The distant sound of my phone dinging with a message stirs me hours later. I roll over, groaning into my pillow. I've never felt this wretched before. Besides, I thought I was at Treys last night and have no memory of returning home. I must have been out of it; the sheets are rumpled at the end of the bed. Not to mention all my lovely new cushions are strewn across the room.
I rub at my throbbing temples, hoping to massage away the headache and stir up some memories. Instead, of course, I remember with disgust the photo, my phone call to Kyal's mum, which was only extra confirmation. Then once the depression had crept into my broken heart, I'd gone to see Trey hoping for a friendly face, but afterwards, it had become a haze of tears and alcohol. All I know is that man has seen me cry too much, and I'm pretty sure I owe him a lot of beer.
Brushing the sleep out of my swollen eyes with my sleeve, I notice that I'm wearing a jumper three sizes too large.
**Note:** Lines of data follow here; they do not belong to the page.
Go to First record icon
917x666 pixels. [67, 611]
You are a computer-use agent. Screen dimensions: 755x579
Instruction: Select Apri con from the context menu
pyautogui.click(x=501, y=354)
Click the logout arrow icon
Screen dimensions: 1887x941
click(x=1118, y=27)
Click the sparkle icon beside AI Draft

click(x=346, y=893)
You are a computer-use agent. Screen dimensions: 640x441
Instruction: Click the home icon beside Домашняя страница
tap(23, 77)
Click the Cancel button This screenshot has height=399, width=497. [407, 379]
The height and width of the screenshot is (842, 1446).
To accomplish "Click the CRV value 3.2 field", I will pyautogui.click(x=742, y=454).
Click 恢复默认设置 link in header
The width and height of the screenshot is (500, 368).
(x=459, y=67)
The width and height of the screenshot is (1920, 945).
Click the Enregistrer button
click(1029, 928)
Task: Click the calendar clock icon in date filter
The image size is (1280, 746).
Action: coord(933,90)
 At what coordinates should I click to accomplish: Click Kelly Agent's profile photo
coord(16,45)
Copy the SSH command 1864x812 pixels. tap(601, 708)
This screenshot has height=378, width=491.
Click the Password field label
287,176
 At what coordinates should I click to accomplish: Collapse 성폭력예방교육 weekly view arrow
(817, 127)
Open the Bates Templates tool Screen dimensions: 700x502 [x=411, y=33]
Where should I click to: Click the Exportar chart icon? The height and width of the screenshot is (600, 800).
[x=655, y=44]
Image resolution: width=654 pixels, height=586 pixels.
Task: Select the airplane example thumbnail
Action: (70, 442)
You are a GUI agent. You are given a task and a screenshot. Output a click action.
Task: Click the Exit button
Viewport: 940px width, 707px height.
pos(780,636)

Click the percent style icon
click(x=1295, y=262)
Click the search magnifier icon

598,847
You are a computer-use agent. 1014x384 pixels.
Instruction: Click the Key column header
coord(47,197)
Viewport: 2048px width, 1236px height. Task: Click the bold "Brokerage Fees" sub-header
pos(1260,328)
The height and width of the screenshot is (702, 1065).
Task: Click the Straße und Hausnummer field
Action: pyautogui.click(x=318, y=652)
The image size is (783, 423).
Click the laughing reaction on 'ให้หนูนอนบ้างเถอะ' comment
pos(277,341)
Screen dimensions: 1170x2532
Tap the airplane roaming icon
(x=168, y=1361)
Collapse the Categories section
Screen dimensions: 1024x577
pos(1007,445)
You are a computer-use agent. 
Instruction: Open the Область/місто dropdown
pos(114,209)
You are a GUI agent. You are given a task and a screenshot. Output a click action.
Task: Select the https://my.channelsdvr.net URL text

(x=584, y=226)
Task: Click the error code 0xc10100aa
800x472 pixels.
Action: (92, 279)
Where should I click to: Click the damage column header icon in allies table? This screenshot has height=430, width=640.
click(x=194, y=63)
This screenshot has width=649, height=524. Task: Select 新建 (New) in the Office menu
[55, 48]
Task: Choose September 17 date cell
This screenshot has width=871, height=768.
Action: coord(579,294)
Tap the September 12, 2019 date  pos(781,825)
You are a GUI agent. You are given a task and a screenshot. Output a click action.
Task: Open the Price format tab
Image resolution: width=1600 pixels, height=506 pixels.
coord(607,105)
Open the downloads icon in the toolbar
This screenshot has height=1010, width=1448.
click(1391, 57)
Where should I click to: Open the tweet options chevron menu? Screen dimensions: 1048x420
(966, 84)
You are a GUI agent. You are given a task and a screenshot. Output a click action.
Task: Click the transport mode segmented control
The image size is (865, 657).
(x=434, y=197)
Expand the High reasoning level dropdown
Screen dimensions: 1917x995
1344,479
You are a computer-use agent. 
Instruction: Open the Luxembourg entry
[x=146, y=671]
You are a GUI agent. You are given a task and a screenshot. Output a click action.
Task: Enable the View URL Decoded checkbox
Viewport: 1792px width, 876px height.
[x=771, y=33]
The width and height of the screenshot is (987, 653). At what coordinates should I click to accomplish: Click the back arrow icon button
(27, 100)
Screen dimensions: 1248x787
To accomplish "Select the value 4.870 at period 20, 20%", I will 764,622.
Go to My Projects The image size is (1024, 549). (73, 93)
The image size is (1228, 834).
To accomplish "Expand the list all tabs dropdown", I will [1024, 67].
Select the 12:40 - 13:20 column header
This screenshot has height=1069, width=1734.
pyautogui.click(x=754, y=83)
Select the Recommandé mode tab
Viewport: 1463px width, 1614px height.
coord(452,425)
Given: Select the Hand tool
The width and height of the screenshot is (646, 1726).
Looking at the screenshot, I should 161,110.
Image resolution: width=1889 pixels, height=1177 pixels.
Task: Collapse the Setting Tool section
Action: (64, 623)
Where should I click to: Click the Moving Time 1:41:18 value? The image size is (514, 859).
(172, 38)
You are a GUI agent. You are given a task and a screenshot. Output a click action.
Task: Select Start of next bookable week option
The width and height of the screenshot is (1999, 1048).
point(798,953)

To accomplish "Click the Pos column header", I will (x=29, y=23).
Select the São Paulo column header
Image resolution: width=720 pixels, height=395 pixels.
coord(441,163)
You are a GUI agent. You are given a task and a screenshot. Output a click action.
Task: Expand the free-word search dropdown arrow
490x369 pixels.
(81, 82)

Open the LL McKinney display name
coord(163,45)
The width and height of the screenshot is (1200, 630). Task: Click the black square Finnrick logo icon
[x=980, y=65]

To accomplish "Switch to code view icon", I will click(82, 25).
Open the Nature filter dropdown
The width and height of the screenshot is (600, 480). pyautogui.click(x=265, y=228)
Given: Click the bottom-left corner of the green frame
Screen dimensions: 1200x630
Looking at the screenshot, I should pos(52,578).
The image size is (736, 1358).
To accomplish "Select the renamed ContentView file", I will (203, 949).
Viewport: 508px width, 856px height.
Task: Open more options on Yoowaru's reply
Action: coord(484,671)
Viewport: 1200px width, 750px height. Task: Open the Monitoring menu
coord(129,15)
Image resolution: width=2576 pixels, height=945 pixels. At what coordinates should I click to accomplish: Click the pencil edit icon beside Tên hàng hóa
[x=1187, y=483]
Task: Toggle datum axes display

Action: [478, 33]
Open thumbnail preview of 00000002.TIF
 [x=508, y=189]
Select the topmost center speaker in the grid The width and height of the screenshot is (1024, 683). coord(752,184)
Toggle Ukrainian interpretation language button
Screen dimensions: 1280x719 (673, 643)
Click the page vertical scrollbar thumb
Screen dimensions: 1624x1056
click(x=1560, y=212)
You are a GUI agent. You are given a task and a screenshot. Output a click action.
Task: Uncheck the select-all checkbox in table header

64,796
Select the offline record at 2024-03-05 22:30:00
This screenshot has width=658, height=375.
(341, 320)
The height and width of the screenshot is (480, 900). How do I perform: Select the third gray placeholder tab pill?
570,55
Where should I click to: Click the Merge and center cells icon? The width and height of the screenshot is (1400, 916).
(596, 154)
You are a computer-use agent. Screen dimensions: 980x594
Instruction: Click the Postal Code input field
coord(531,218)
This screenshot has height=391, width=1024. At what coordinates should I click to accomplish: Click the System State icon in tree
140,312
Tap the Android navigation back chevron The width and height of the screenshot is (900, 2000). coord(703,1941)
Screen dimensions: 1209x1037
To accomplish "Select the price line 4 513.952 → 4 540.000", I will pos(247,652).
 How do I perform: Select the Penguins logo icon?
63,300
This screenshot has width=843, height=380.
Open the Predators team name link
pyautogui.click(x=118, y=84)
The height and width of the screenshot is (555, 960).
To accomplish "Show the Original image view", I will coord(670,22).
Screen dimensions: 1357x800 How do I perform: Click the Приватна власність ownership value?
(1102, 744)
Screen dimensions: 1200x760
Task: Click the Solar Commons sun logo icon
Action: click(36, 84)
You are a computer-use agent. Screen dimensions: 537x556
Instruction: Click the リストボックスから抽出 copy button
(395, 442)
I vaguely remember Trey lent me a jumper last night, and I sniff at it, getting further affirmation when I smell his body wash on the material. My stomach swirls at the scent but not in I'm going to be sick again way. Are they butterflies?
I touch my swollen lips as flashes of Trey biting them tear through my mind. What on earth? I wanted him so badly. But did any of it really happen, though?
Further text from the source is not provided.